● DATA SUPPLIED
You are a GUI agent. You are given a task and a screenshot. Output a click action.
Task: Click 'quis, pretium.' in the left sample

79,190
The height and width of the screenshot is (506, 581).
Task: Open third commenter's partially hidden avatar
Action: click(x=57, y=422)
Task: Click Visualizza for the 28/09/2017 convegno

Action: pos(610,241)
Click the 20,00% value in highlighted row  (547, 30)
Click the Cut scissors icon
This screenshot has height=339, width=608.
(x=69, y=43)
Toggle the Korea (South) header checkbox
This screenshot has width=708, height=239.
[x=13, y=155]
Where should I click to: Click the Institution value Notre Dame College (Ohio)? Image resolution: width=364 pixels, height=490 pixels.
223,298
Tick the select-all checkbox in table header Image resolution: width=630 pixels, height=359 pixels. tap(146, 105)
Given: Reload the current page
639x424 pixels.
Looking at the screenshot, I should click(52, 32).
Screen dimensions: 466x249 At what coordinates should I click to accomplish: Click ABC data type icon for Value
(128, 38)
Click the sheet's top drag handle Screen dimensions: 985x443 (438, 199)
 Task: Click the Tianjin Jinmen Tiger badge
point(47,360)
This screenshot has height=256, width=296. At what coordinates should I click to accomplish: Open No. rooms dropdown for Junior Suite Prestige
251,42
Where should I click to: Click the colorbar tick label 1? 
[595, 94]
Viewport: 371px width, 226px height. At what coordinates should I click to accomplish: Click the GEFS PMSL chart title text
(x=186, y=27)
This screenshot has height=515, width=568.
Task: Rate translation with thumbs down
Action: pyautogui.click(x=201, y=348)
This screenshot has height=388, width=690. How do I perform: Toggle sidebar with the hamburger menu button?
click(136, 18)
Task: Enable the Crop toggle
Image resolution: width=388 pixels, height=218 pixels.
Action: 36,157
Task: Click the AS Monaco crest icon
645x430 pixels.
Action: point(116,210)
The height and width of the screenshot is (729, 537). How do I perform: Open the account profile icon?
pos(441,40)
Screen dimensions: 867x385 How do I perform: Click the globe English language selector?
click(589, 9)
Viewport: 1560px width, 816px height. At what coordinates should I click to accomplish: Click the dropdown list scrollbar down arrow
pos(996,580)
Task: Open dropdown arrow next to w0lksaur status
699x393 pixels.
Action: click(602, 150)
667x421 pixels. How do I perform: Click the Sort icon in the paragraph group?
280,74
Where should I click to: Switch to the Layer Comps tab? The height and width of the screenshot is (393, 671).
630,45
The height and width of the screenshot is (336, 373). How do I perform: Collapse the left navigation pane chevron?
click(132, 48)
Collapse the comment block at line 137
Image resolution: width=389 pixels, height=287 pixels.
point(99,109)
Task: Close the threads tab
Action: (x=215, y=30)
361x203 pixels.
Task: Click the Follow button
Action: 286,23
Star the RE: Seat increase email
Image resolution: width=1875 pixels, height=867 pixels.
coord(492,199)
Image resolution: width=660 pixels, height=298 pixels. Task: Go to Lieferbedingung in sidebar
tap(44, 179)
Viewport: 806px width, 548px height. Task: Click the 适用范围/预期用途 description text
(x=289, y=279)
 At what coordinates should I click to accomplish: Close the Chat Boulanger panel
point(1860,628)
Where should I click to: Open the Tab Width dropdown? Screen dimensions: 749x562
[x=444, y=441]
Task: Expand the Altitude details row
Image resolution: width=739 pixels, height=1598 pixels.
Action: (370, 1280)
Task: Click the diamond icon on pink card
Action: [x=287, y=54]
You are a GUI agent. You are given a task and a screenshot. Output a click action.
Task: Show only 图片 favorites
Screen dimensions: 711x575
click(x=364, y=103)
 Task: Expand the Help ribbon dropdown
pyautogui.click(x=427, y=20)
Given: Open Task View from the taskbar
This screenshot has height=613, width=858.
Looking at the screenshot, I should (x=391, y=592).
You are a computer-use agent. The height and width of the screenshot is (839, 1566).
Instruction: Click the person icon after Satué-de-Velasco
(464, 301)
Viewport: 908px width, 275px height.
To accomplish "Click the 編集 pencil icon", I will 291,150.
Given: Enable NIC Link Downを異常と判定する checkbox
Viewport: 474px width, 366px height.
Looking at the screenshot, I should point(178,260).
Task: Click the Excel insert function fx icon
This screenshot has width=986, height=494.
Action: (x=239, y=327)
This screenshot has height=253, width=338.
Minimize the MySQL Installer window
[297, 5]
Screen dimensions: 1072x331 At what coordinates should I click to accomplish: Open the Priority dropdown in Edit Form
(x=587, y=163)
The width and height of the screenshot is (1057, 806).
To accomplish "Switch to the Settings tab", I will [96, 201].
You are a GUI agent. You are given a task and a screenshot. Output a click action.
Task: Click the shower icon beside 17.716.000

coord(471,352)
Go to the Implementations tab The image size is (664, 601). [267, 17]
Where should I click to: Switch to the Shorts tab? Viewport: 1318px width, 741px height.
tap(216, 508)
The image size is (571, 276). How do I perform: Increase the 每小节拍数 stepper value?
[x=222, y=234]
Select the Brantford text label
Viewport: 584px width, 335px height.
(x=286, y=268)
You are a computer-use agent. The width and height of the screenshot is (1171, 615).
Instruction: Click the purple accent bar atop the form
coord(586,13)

● TASK TO CARRY OUT
Reproduce only the lines above, starting at the line with "Screen dimensions: 867x385" and ending at the line with "Star the RE: Seat increase email", exactly as written.

● PROBLEM SOLUTION
Screen dimensions: 867x385 How do I perform: Click the globe English language selector?
click(589, 9)
Viewport: 1560px width, 816px height. At what coordinates should I click to accomplish: Click the dropdown list scrollbar down arrow
pos(996,580)
Task: Open dropdown arrow next to w0lksaur status
699x393 pixels.
Action: click(602, 150)
667x421 pixels. How do I perform: Click the Sort icon in the paragraph group?
280,74
Where should I click to: Switch to the Layer Comps tab? The height and width of the screenshot is (393, 671).
630,45
The height and width of the screenshot is (336, 373). How do I perform: Collapse the left navigation pane chevron?
click(132, 48)
Collapse the comment block at line 137
Image resolution: width=389 pixels, height=287 pixels.
point(99,109)
Task: Close the threads tab
Action: (x=215, y=30)
361x203 pixels.
Task: Click the Follow button
Action: 286,23
Star the RE: Seat increase email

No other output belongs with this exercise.